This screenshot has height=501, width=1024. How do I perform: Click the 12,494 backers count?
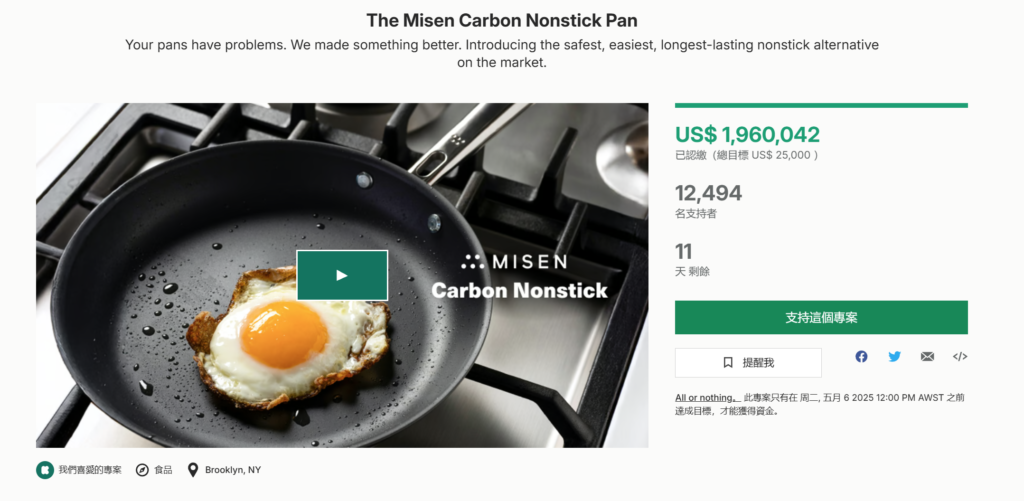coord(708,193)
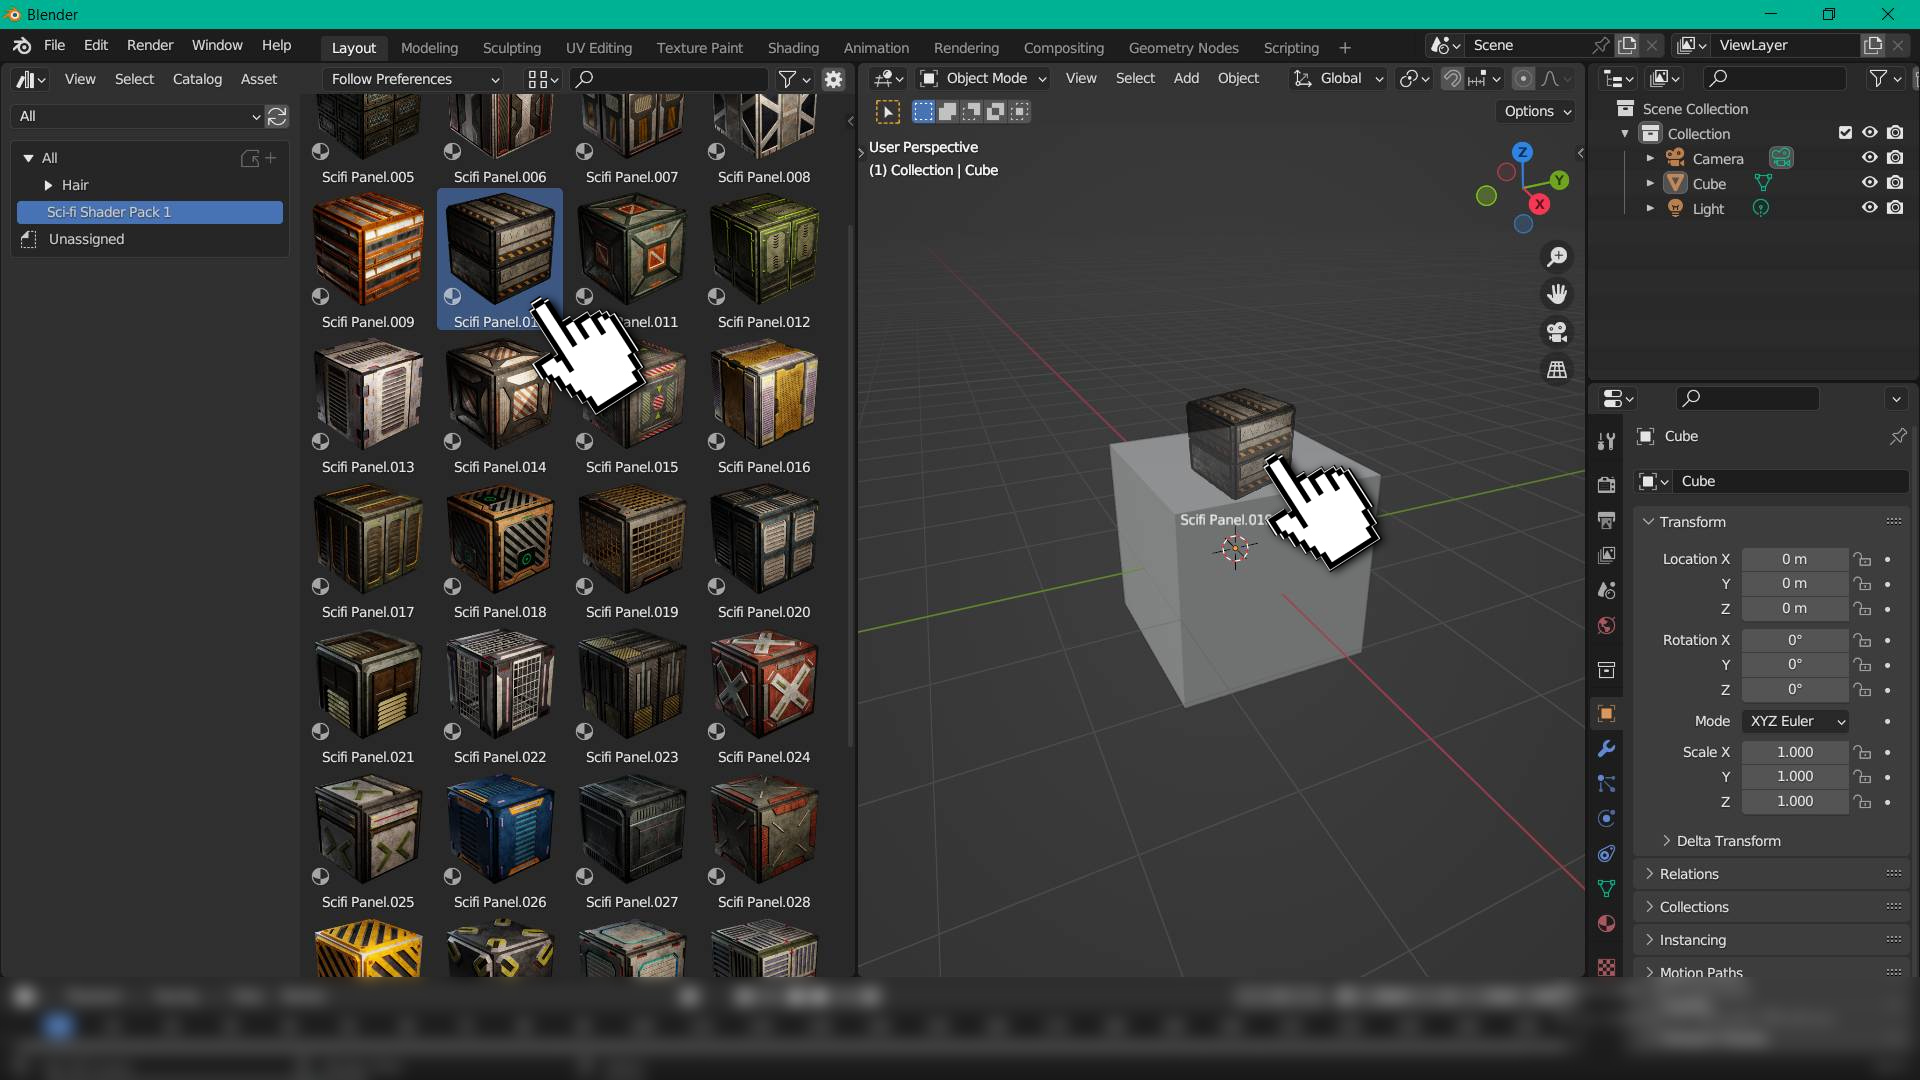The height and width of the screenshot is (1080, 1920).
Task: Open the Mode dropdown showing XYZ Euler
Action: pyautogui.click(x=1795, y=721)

→ **Exercise task**: Reproduce the listing above line for line, omitting the pictures.

→ **Result of the exercise**:
This screenshot has height=501, width=1024. How do I perform: Click the 12,494 backers count?
coord(708,193)
The height and width of the screenshot is (1080, 1920).
Task: Open the Mode dropdown showing XYZ Euler
Action: pyautogui.click(x=1795, y=721)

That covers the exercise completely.